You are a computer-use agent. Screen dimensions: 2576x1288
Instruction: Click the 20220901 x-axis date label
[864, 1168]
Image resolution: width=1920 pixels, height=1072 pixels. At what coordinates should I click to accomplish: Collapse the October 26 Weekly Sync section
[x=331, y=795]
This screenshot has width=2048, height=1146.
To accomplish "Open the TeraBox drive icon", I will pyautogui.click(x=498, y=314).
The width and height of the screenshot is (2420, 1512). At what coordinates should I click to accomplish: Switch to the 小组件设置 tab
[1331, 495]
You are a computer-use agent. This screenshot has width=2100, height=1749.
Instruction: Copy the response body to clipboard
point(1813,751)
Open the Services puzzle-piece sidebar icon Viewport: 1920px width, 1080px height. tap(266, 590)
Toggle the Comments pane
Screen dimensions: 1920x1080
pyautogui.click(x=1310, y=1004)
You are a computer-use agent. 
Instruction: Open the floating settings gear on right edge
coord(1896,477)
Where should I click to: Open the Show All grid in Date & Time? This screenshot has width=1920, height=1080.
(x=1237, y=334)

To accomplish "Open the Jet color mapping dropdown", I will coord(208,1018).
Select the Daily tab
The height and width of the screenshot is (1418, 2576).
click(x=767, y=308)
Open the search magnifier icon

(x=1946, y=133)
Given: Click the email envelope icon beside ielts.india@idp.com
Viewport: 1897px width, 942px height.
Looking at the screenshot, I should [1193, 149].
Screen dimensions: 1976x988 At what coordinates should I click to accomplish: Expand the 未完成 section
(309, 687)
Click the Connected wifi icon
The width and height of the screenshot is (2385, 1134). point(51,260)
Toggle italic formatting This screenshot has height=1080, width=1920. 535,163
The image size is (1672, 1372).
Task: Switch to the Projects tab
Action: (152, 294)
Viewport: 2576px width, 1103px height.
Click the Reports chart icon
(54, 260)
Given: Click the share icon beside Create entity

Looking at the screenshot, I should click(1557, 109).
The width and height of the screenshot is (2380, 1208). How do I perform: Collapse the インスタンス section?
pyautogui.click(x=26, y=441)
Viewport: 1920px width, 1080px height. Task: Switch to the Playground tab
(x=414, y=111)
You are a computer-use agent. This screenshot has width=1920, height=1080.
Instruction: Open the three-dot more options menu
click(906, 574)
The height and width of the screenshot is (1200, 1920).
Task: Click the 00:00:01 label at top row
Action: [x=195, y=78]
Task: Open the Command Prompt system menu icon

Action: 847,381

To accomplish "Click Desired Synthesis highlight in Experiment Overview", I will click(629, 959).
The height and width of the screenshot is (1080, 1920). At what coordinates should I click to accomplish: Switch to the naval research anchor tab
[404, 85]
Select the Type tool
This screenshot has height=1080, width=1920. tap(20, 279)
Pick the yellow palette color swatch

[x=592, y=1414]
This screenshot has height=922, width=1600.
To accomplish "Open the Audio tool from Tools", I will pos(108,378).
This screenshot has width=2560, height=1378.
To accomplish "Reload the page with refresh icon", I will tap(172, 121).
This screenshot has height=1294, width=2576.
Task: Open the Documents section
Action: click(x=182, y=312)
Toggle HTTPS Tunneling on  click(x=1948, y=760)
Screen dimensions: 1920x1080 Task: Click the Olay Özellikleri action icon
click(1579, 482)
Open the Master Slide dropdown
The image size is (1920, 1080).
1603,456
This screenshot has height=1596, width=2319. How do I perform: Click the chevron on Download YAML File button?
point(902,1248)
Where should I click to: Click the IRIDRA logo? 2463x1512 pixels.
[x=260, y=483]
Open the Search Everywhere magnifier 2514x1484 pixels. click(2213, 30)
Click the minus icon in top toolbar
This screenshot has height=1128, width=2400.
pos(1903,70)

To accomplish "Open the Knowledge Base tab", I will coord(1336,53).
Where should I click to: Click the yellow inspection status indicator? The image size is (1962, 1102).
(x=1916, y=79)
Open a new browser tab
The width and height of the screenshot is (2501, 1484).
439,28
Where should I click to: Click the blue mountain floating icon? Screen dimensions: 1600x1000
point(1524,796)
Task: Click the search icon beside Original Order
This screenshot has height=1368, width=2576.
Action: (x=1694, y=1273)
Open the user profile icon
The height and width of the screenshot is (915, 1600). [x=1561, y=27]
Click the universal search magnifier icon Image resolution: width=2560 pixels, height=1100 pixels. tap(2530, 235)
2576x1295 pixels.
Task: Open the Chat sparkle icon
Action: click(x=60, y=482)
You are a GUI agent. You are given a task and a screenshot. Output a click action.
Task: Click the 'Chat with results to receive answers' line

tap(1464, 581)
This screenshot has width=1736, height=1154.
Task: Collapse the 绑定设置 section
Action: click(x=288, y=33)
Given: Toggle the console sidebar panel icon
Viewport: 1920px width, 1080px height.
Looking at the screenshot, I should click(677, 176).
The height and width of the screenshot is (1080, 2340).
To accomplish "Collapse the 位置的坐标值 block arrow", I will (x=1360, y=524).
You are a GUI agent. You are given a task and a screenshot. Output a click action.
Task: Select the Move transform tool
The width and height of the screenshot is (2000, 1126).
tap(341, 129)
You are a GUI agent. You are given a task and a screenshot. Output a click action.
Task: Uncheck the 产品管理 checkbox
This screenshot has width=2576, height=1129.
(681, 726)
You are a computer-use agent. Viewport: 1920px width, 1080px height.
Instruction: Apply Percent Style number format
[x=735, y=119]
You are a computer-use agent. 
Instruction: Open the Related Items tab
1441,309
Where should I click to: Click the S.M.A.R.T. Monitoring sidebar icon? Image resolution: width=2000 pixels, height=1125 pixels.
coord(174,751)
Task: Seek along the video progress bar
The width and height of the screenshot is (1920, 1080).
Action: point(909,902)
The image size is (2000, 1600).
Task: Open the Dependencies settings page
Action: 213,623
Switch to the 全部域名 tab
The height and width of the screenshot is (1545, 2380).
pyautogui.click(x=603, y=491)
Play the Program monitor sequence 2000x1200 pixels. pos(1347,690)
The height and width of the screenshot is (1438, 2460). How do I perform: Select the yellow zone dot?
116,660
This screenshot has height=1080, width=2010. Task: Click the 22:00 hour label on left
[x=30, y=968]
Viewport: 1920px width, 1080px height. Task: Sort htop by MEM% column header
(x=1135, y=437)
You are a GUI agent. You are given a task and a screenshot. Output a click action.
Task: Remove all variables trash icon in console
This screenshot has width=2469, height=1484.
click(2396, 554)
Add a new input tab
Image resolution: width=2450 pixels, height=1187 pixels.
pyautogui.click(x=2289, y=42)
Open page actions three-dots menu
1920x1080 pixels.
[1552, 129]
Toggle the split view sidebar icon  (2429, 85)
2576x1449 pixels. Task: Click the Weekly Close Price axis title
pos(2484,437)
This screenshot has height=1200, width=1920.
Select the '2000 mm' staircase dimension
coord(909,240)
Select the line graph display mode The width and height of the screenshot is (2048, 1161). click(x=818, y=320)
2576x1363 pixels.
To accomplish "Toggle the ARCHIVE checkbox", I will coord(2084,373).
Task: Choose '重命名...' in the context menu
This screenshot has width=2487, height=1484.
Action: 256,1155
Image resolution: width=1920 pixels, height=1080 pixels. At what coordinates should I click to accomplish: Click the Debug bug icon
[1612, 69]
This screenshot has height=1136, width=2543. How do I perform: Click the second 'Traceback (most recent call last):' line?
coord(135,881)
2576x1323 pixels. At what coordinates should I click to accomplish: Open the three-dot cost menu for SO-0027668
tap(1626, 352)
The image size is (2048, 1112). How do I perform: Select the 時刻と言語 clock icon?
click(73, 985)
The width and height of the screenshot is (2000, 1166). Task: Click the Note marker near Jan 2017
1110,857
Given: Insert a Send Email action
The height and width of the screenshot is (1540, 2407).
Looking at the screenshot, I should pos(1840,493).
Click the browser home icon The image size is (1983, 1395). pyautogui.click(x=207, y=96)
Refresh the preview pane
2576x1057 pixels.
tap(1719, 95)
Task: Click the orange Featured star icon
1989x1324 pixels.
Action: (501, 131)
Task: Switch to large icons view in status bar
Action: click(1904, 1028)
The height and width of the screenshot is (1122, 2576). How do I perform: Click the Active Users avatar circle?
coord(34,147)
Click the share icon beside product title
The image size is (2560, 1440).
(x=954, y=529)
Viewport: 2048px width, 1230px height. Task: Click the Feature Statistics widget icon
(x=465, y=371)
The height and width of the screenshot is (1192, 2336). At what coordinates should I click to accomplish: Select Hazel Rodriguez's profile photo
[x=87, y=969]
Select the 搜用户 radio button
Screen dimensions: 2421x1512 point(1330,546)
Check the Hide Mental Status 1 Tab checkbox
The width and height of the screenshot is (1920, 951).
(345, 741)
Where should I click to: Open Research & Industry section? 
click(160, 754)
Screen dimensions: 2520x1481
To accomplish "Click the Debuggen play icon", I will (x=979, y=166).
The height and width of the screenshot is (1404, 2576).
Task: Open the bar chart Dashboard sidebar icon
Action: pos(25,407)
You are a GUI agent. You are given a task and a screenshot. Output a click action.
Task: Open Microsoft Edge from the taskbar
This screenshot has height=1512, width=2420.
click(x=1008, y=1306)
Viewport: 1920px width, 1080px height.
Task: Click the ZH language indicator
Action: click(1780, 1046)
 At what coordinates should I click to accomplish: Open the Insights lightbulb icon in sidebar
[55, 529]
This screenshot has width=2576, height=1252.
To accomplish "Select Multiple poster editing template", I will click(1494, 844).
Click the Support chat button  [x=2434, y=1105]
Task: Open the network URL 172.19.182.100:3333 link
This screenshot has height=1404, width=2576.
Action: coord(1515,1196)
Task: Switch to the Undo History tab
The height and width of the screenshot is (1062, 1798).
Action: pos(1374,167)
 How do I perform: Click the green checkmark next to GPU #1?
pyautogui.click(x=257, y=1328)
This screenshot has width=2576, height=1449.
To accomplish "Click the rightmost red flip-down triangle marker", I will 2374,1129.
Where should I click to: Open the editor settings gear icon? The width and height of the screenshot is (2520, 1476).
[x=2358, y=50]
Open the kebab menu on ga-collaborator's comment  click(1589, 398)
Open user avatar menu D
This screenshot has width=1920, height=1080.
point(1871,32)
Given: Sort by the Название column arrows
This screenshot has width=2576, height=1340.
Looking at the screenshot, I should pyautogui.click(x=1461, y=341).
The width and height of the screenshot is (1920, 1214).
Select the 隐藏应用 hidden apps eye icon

##############################

# What to produce
Across the entries above, find the lines with the string "from" and copy them.

# Output of the exercise
To accomplish "Open the Audio tool from Tools", I will pos(108,378).
Task: Open Microsoft Edge from the taskbar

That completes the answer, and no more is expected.